The Court ordered trial on a list of preliminary issues concerning the scope of indemnity under Article 10.


David Steel J rejected Acergy’s primary argument that, as the fire occurred during Job 300 at the place where the work was carried out, and spread to cause damage to adjacent areas, all damage caused constituted “losses… howsoever arising… in relation to loss and damage to the Works” in the second sentence of Article 10.3.

He first noted that construing a contract involved determining the meaning that the contract would convey to a reasonable person having the available background knowledge. Looking at Article 10 as a whole, Articles 10.1 and 10.2 provided for a “knock for knock” arrangement: regardless of cause, losses to Acergy’s property or personnel were to be borne by Acergy; losses to Sobrena’s property or personnel were to be borne by Sobrena. The only exception was Article 10.3 under which Sobrena would indemnify Acergy in relation to losses and damage to the Works. David Steel J was of the view that if Acergy’s argument succeeded, the second sentence of Article 10.3 would encompass all losses to the property arising during the performance of the contract and eliminate the “knock for knock” arrangement. Any causal inquiry into whether the damage was “in relation to the loss... to the Works” was also eliminated under Article 10.4, which provided that indemnities were to apply irrespective of cause.

David Steel J also rejected Acergy’s alternative argument that it was entitled to indemnity under the third sentence of Article 10.3. He was of the view that as the sub-clause focused on “free issue items” and deliverables, the perception of a reasonable man would be that “property” should be of a like kind, separate from the fabric of the vessel. The vessel could not be “property on which [Sobrena] performs work”. The wide interpretation advocated by Acergy would also have the effect of undermining the scheme of allocating responsibility under Article 10.2.

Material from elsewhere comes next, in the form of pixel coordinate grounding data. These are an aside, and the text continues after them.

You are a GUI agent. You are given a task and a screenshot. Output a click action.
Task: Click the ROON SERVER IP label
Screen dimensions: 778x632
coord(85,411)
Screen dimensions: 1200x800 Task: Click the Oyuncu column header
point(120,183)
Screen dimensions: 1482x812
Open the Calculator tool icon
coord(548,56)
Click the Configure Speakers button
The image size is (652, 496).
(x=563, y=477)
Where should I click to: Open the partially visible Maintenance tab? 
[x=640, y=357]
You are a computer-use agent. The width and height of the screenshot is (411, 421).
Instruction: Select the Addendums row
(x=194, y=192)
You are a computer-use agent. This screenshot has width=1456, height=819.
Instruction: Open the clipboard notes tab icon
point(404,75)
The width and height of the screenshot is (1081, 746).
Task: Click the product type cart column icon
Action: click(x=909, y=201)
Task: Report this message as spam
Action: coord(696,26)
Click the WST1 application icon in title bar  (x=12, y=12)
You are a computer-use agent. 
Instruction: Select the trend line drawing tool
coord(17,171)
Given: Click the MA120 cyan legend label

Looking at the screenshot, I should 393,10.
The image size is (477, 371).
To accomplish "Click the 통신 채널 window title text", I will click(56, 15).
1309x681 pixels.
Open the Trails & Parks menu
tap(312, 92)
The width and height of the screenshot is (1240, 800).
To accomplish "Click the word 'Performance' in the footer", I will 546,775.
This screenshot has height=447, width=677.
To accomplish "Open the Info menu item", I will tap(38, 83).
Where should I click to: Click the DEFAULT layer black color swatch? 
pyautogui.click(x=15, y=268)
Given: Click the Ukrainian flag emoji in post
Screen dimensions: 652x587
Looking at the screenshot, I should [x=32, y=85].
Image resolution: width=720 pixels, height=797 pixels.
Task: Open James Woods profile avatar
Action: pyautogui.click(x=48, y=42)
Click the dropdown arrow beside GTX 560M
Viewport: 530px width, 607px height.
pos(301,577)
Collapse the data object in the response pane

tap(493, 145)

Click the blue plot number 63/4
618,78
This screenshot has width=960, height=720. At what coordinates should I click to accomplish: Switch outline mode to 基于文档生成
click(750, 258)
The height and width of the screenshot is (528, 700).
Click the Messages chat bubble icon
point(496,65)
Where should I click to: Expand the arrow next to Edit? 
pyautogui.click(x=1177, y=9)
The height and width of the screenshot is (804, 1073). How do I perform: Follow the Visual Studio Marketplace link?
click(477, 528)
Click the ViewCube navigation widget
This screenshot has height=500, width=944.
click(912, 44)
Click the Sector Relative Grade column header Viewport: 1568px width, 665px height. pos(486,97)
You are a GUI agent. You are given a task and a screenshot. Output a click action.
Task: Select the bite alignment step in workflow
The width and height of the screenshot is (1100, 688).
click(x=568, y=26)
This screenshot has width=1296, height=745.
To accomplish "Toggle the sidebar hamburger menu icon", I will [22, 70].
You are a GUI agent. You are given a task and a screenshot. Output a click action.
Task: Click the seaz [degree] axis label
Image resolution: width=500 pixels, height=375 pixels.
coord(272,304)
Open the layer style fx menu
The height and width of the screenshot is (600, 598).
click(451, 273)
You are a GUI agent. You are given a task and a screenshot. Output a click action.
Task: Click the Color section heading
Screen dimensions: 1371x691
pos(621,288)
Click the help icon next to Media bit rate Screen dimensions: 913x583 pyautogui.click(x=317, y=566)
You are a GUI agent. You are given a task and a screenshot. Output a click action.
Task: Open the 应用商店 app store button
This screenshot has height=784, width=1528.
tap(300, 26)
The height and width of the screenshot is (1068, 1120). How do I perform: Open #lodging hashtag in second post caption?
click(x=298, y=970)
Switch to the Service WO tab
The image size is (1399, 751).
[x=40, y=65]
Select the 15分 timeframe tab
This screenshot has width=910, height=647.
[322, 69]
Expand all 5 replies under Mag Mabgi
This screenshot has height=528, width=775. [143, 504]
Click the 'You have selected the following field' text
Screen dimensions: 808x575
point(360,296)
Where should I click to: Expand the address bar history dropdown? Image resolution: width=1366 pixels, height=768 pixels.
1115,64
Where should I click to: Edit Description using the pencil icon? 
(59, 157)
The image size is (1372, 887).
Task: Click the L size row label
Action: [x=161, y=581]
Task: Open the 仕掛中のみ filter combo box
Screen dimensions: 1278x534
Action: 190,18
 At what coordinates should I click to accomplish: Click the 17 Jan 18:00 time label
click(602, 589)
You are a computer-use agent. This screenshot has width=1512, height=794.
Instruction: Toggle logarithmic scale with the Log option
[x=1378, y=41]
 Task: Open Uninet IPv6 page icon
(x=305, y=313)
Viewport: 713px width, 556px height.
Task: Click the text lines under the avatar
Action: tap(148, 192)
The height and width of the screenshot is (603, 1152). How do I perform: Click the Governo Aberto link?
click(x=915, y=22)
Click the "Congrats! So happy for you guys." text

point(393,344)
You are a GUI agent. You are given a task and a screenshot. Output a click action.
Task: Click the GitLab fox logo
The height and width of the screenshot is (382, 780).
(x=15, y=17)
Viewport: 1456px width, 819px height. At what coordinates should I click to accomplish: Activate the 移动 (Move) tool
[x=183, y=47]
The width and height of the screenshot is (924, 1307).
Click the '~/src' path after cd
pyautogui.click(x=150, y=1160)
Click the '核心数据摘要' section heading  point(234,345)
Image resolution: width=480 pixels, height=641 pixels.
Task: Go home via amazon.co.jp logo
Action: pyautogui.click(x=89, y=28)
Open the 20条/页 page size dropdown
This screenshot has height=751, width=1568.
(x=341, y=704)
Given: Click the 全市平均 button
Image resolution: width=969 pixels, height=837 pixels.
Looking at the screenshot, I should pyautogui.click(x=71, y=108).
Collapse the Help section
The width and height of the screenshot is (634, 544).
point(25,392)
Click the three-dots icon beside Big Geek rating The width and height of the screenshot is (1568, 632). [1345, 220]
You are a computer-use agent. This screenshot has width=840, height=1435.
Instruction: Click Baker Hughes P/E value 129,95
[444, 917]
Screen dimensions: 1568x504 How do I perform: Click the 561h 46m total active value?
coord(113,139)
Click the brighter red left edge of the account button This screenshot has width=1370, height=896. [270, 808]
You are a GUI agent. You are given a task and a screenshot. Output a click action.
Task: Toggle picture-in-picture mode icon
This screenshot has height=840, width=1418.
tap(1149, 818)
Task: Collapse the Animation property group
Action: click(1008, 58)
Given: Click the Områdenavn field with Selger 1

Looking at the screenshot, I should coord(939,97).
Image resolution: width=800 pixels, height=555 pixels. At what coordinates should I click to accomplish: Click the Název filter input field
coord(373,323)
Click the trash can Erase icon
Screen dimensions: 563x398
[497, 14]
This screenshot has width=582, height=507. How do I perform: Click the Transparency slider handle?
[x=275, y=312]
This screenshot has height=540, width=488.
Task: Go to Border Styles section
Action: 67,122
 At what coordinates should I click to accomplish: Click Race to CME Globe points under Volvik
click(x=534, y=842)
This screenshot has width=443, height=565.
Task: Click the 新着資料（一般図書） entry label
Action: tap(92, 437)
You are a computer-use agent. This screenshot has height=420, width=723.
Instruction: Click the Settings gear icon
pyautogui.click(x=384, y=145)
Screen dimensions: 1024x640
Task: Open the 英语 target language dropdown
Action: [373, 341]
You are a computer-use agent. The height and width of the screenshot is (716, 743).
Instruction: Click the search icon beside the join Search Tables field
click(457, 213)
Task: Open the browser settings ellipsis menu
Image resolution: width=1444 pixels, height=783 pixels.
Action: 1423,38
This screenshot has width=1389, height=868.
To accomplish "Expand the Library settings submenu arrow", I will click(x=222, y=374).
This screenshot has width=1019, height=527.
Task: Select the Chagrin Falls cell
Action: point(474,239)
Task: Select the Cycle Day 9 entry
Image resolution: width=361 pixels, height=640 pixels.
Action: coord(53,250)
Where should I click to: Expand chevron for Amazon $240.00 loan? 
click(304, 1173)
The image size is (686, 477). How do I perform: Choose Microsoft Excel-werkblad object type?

In any event, Sobrena did not have ‘custody’ of the vessel. There was no concluded contract on the terms of the bridging agreement, as it was simply a protocol produced by Sobrena to comply with its obligation to make provision for the concurrent application of two HSE systems. There was no contractual agreement that the vessel was a Sobrena worksite. The vessel remained fully crewed throughout and the master remained in control. Acergy’s crew continued to maintain firewatches on the vessel as a whole, even though Sobrena provided safety and fire patrols at places where it was working.

Sobrena also did not have custody of the carousel hold. Access to the hold was available to Acergy’s crew and Sobrena was only complying with its obligations to take responsibility for safety in relation to the works that it was conducting there.

Accordingly, Acergy’s indemnity claim was limited to the cost of repairing the deck area in way of the carousel hold, on which Sobrena was working when the fire broke out.